La simbologia del “Salvifico vessillo della vera croce”, come l’Arcivescovo di Genova Jacopo da Varazze indicò la croce di San Giorgio, fu una variante del Vexillum Sancti Petri che determinò nel medioevo, per i pellegrinaggi armati, l’appellativo di Crociati. La Croce di San Giorgio venne quindi scelta come simbolo dei pellegrini che si recavano presso i luoghi santi del Cristianesimo e che dopo il 1095, anno di conquista di Gerusalemme da parte dei Turchi selgiuchidi, mossi in gran parte da spirito sincero di missione, decisero di prendere la croce ed armarsi per liberare la terra ove nacque e visse Gesù Cristo, in risposta ai ripetuti attacchi subiti dai Turchi, decisi, una volta soverchiati gli Arabi, a spingersi alla conquista dell’impero Bizantino. Nel 1099 fu adottata da Goffredo di Buglione a seguito della presa di Gerusalemme in onore delle forze genovesi (Praepotens Genuensium Praesidium) al seguito di Guglielmo Embriaco che giunti dopo un lungo assedio risolsero le sorti della battaglia con un contributo decisivo nella conquista della Città Santa. Per questo i Genovesi sono molto legati a questo santo, che apparve proprio al termine della battaglia nella quale il loro intervento era stato decisivo, tanto da adottare la croce di San Giorgio – rossa su fondo bianco – come vessillo della Repubblica di Genova ed è tuttora presente nel gonfalone ufficiale del Comune e in quello della Regione.
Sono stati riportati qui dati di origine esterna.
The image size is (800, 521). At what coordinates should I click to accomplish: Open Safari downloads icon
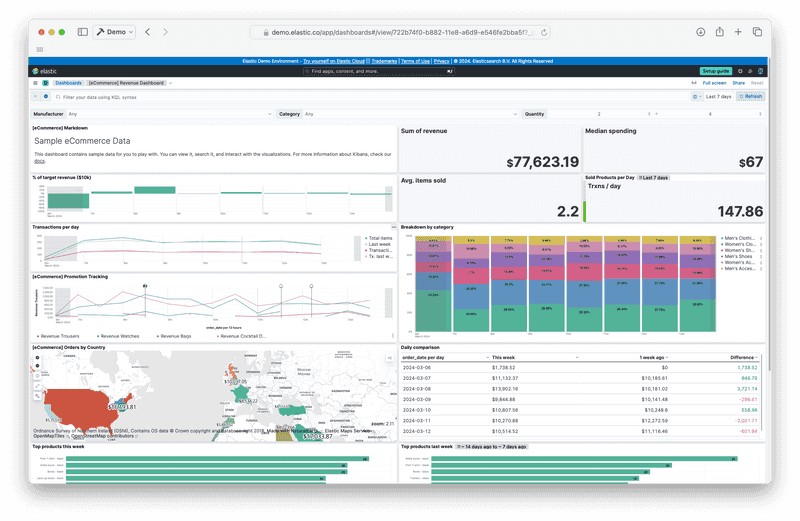pyautogui.click(x=701, y=32)
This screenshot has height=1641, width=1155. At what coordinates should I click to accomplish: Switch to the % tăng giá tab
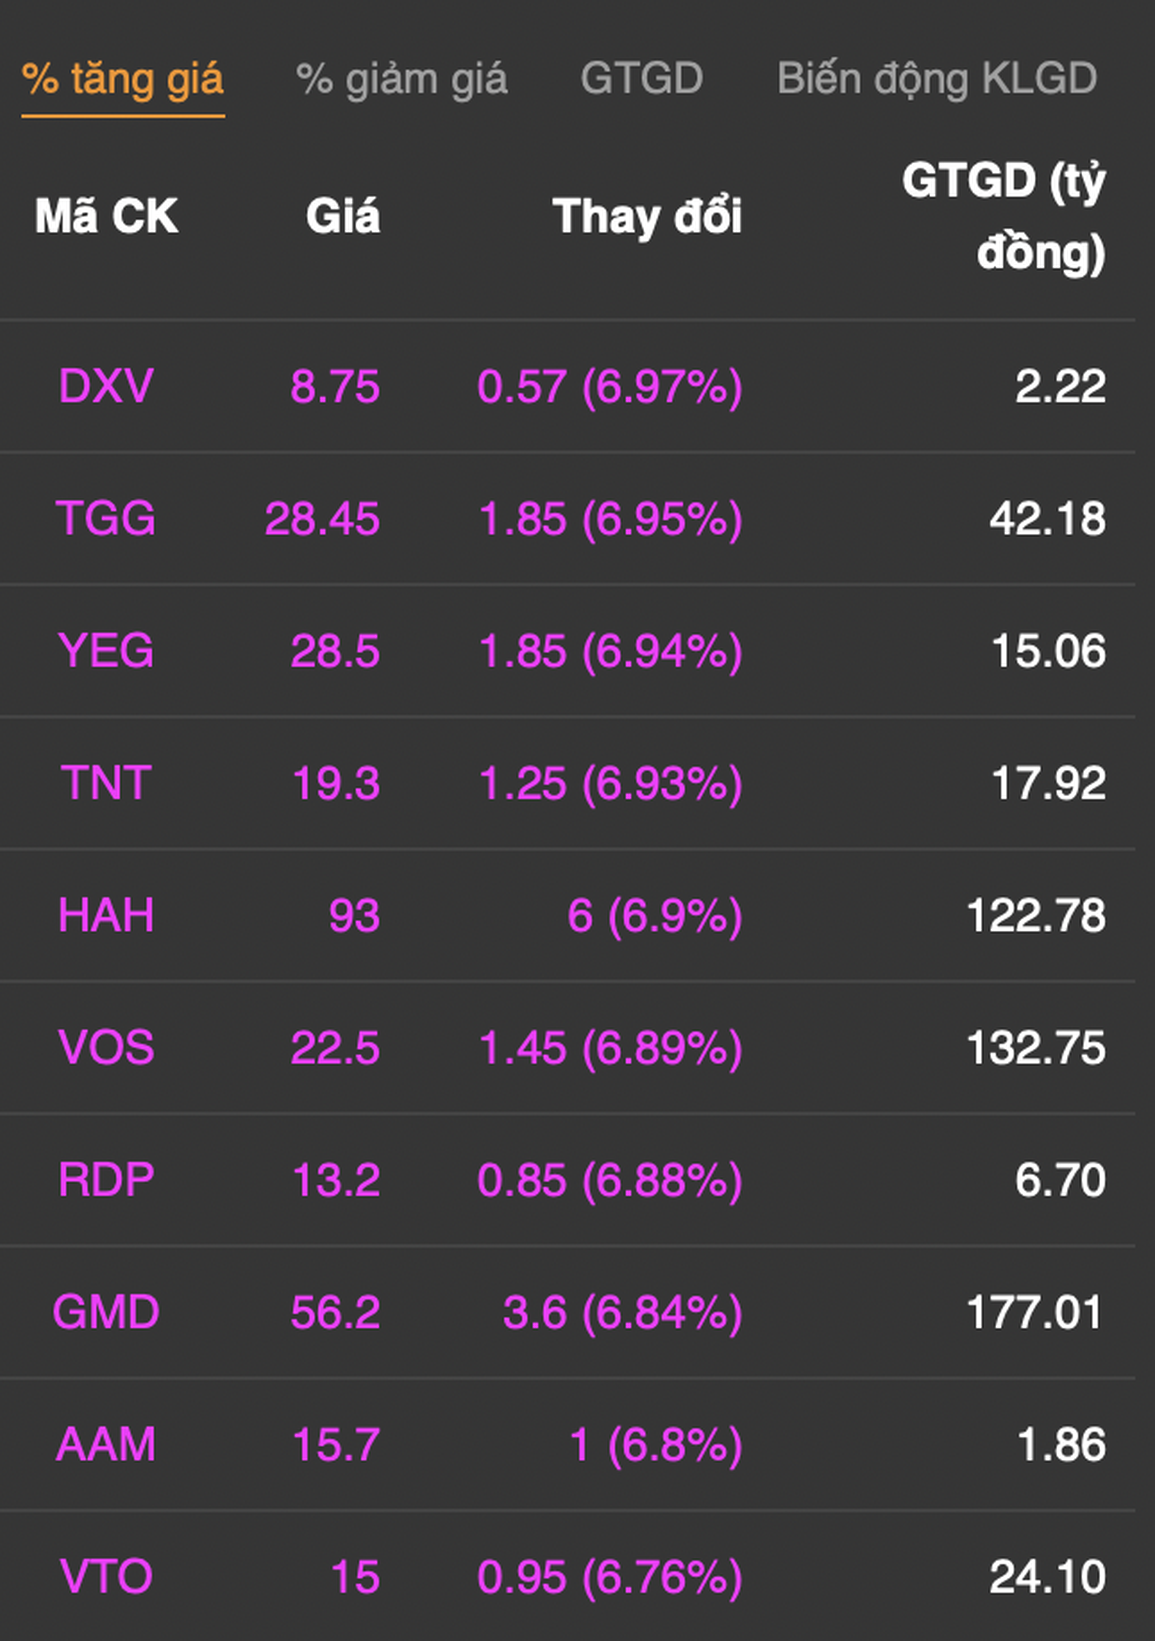(x=122, y=79)
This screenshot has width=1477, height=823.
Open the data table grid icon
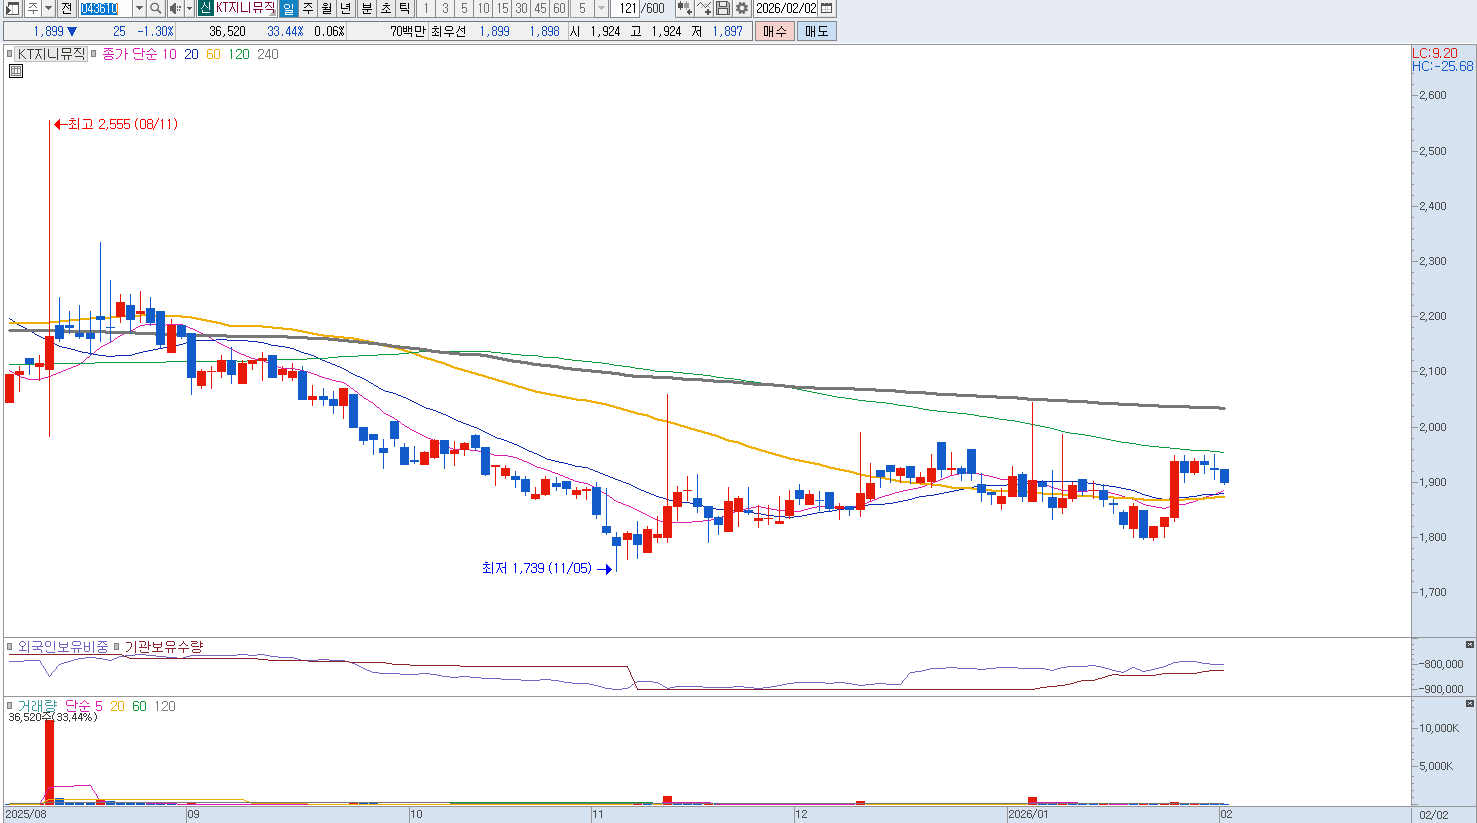click(x=16, y=71)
Quindi, la fama di San Giorgio Megalomartire e il suo vessillo circolarono in tutta Europa durante le Crociate. La bandiera, storicamente utilizzata dalla Repubblica di Genova, aveva un valore di difesa automatica. La flotta genovese era così potente, che si dice bastasse mostrare le insegne da lontano per evitare gli scontri in mare e gli assalti di pirati. Risulta documentato, che nel 1190 l’Inghilterra avesse ottenuto l’uso della bandiera per la propria flotta militare, ma in cambio di un tributo annuale da pagare alla Repubblica di Genova. Poi dal 1277, a causa del suo uso sempre più diffuso, la croce di San Giorgio è diventata la bandiera ufficiale dell’Inghilterra, della città di Londra e della Royal Navy.
La croce di San Giorgio divenne simbolo nel corso del medioevo anche della Lega Lombarda, che la adoperò come vessillo, probabilmente ispirandosi al gonfalone del Comune di Milano. Si trova anche nella bandiera, tra altri, della Giorgia e della Sardegna, di altri Stati e di molti comuni nel mondo.
Ci scrive l’amico libanese Prof. Camille Eid: “San Giorgio è il santo patrono di Beirut. La baia di San Giorgio, alla foce del fiume Beirut, è così chiamata perché la tradizione locale la identifica come il luogo in cui egli uccise il drago per salvare la figlia del re della città. Un’icona dorata del Santo è conservata nella cattedrale greco-ortodossa di Beirut. La cattedrale principale maronita della capitale libanese porta anch’essa il nome del santo, così come li storico Hotel Saint Georges di Beirut e il rinomato centro ospedaliero Hôpital Saint-Georges”.
I cristianofobici dell’UAAR di tutto ciò se ne faranno una ragione. Volens nolens.